Nicolas Berggruen is one of the wealthiest and most eccentric people in the world. As a teenager growing up in Paris, he refused to learn English, he told the Financial Times' Gillian Tett, because it was "the language of imperialism," and a few years ago, the billionaire investor sold all of his possessions and homes and is now virtually homeless. "Virtually" because even though he does not even have a suitcase (he keeps his clothes in a paper bag), he lives out of a series of posh hotels, which he travels to by private jet. "I am not that attached to material things," he said. But he has formed an attachment to one thing: the state of California. Four months ago, Berggruen spent $25 million to create a committee, the “Think Long Committee for California," to promote radical structural reforms that would help tackle the state’s burgeoning debt and bring it out of its fiscal hole. "California is worth saving," he told Tett in a casually awesome way, like it's no skin off his nose either way if the place falls into the ocean, which it isn't, but since he's in the position to do something he may as well. Tett was confused: If he wants to fix a place with a terrible deficit, why not start somewhere closer to home, like Germany? There are, so far as we can tell, three reasons.

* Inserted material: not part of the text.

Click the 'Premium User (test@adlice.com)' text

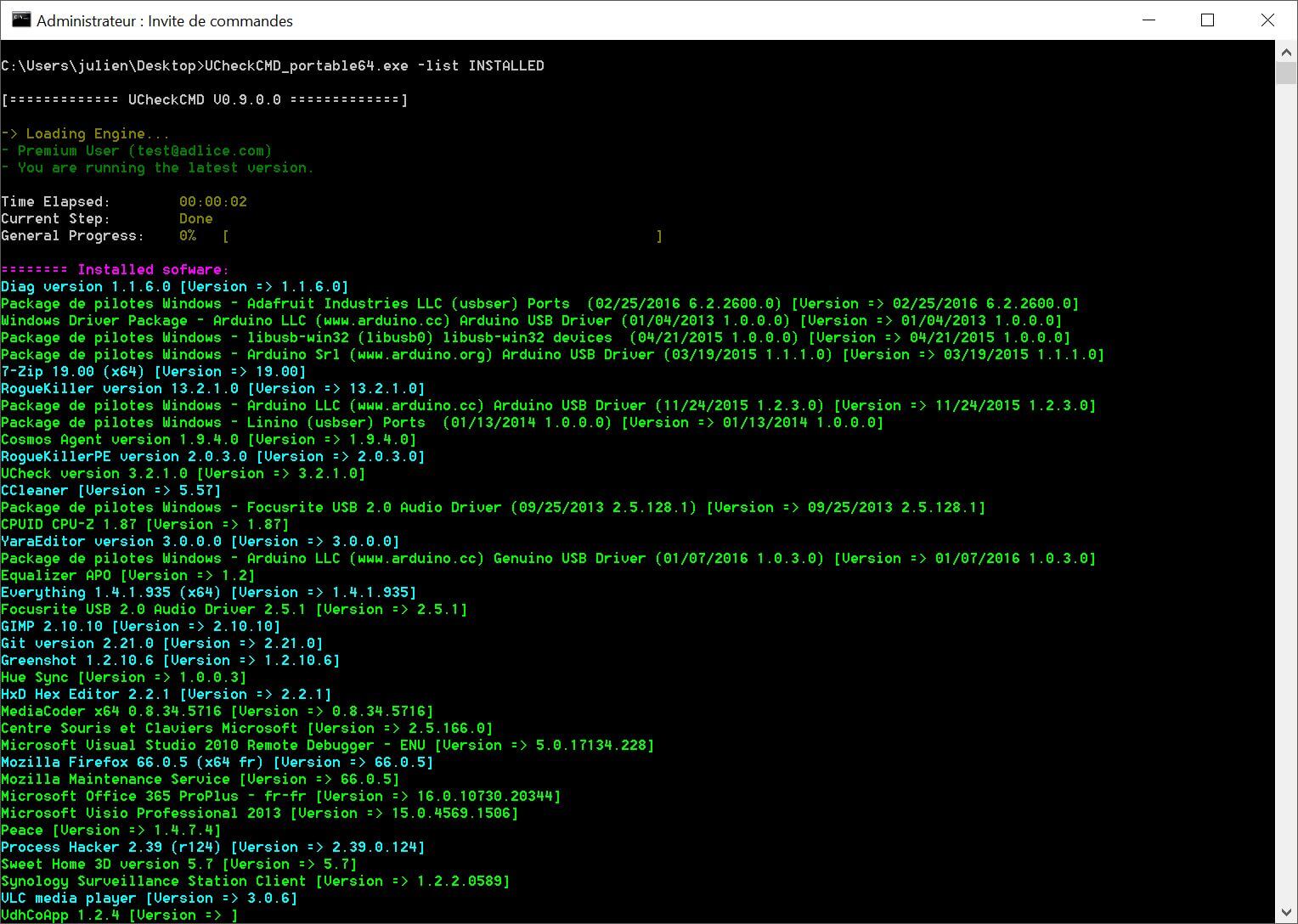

One, because he stays at the Peninsula in Beverly Hills every time he goes there, and that place is nice. Two, because he also likes to "throw a star-studded party each year for the Oscars ... where he is usually photographed with a bevy of beautiful stars." And three, because they're the only ones who may be crazy enough to listen:
“If I went to Germany and said, ‘Listen, I’ve got a bag of reforms for you,’ they would throw me out. They would say, ‘We’re Germans, we’re wonderful, we’re perfect,’ ” he says. “But here [in the US] there is a very different attitude. The system is broken, people realise it’s very broken. In California they’re all unhappy.”
Hey, they elected the Terminator governor; maybe he has a shot.